И где бы они ни были, он оказался на Елисейских полях.
Майор Пьер Дюко был таким же ненастоящим майором, как и майор Люциус Таббс, но он был и не совсем гражданским человеком, хотя и носил гражданскую одежду. Может, он был полицейским? До сих пор правосудие не имело отношения ни к его изящному коварству, ни к влиянию, которым он мог бы обладать. Это был невысокий человек, лысоватый и невзрачный, носивший очки с толстыми стеклами. Его можно было бы принять за клерка или студента, если бы не отлично сшитая одежда, а также выражение глаз. Возможно, они плохо видели, зато были такие же холодные, как воды северного моря, сразу было заметно, что жалость и сострадание не имеют отношения к майору Пьеру Дюко. Дюко полагал жалость присущей только женщинам, а милосердие Богу, Император же заслуживал более суровых добродетелей. Императору требовались эффективность, верность, разум, и Дюко сочетал в себе все эти три качества, за что и был приближен к Императору. Он был всего лишь майором, но даже маршалы Франции прислушивались к его мнению, ибо это мнение могло исходить прямо от Наполеона.
Наполеон потому и послал Дюко в Испанию, что его маршалы не справились.

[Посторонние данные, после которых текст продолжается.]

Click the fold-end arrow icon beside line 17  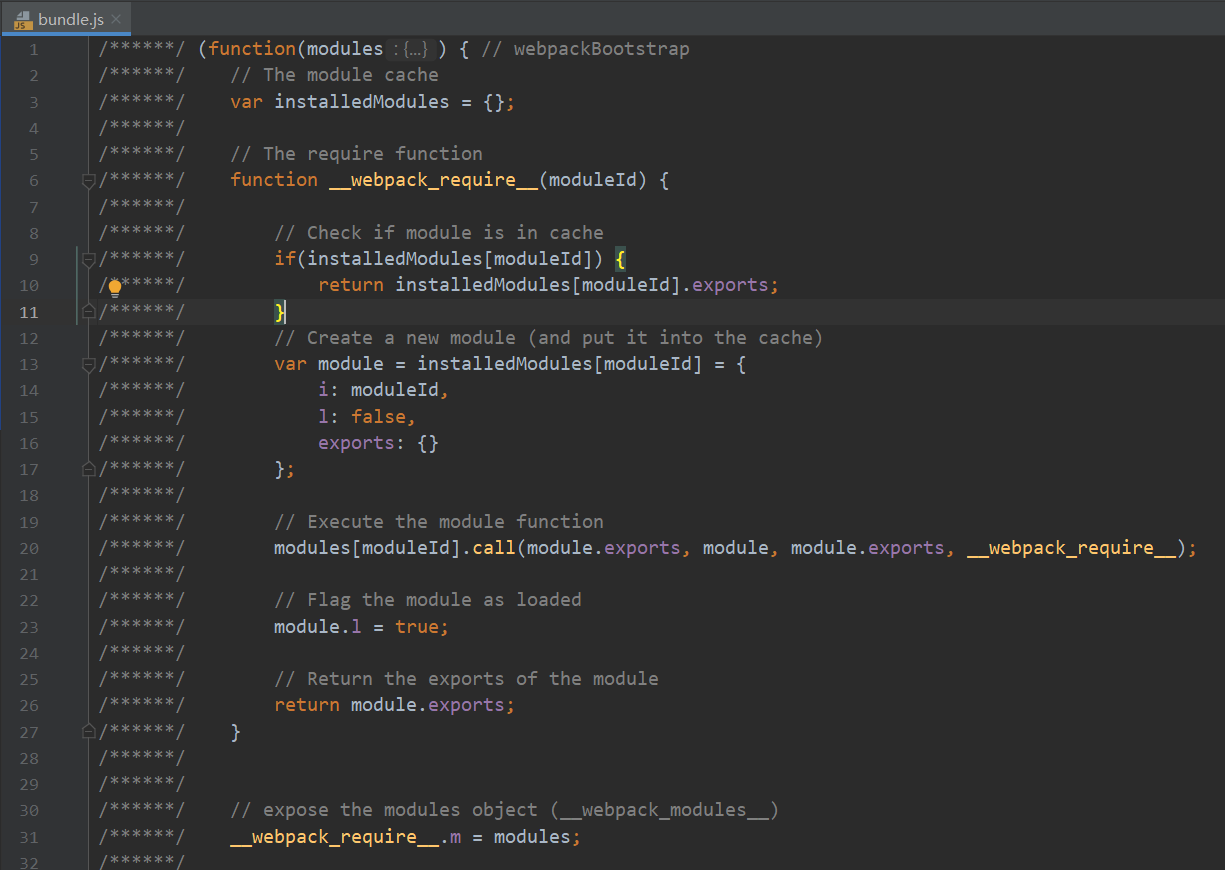point(86,467)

Их побили! Они потеряли орлов! Армии Франции, столкнувшись с кучками испанских фанатиков-крестьян и презренной мелкой британской армией, были побеждены. Делом Дюко было проанализировать поражения и оповестить Императора о принятых мерах, но никто в Испании не был осведомлен об инструкциях, данных Дюко императором. Знали лишь о том, что Дюко является советником Императора и если Дюко предлагал сделать что-либо, то маршалы были склонны прислушаться к его предложениям.

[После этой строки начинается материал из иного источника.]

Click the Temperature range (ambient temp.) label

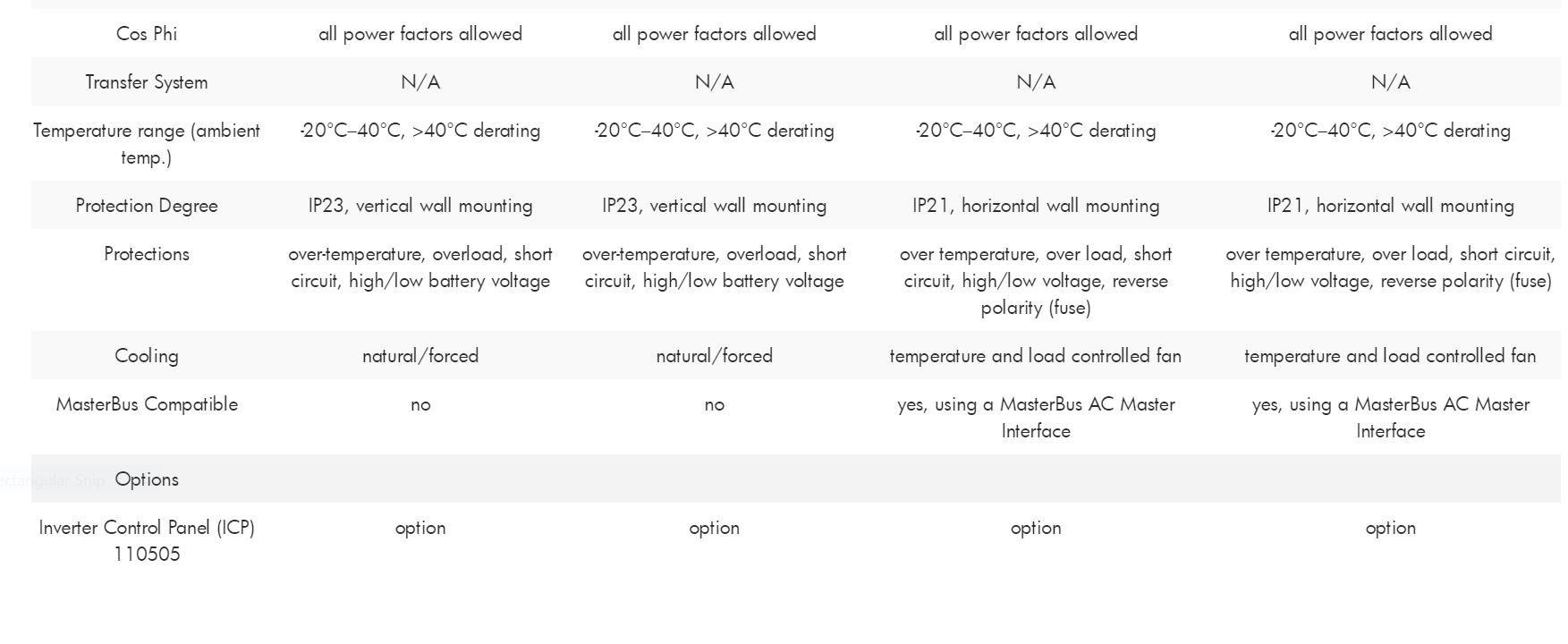tap(147, 144)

И вот теперь, после прибытия Дюко, Мармон был разгромлен!
Унизительно! Его так называемая Португальская армия бежала через всю Испанию и даже Мадрид был оставлен. Только Сульт, маршал Южной армии, побеждал, но что толку от этих побед над неорганизованной испанской армией, когда настоящая война шла в Кастилии?
Дюко прибыл на юг, охраняемый от партизан шестью сотнями гусар и указал маршалу Сульту на благоприятную возможность, хотя поначалу Сульт не был склонен ухватиться за нее.
— У меня нет лишних людей, месье, — заявил он Дюко. — Куда ни глянь — везде партизаны! А еще свежая армия генерала Бальестероса.
Испанская армия Бальестероса свежая потому, думал Дюко, что Сульт не уничтожил ее. Сульт ее просто победил и заставил отступить под защиту пушек британского гарнизона в Гибралтаре. Победы недостаточно. Противника надо уничтожить, а не заставить отступить! У французских командиров в Испании недостаток храбрости, решил Дюко. Из-за боязни поражения и нежелания рисковать, они упускают шанс великой победы.